I have a data frame that has various capital and metropolitan cities with various economic, market and performance data. One set of variables is each total annual non-domestic visitor volume and the recent annual growth rates in that volume.
As you might expect cities with smaller annual total volumes tend to see larger annual growth percentages; and as cities grow to see larger total visitor volumes their annual growth rate tends to get smaller and flatten.
A sample of the dozens of cities might be: - City 2014-intl-arr-000s Travel-%incr-13-14 - Abu Dhabi 2200.3 5.9 - Bangalore 856.6 31.1 - Hanoi 3000 29.9 - Istanbul 11871.2 13.2 - London 17383.9 3.6 - NYC 12230 3.2
Running correlations and regressions on various other data variables I have in the dataset have worked fine for drawing some insight, but my stats experience isn't deep enough for how best to make a fair comparison in visitor growth (%) performance between these cities.

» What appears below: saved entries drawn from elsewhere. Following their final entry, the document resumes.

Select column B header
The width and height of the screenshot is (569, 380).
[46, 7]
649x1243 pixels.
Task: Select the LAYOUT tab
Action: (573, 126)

Is there a stats process(es) I can/should follow to 'normalize" these particular data so I make a fairer judgement of comparative significance of performance between the different growth rates, since they are obviously at different stages of any potential growth curve by which I might compare or model them?
I was thinking I could geographically subgroup them and compare a city's performance vs the median (and/or mean) of the region. Or possibly subgroup by tiers of visitor totals, and do the same. And then maybe attribute a score based on an ANOVA result. But I wonder how I might consider comparing all cities against the performance of each of the others -- unless this is a fool's errand.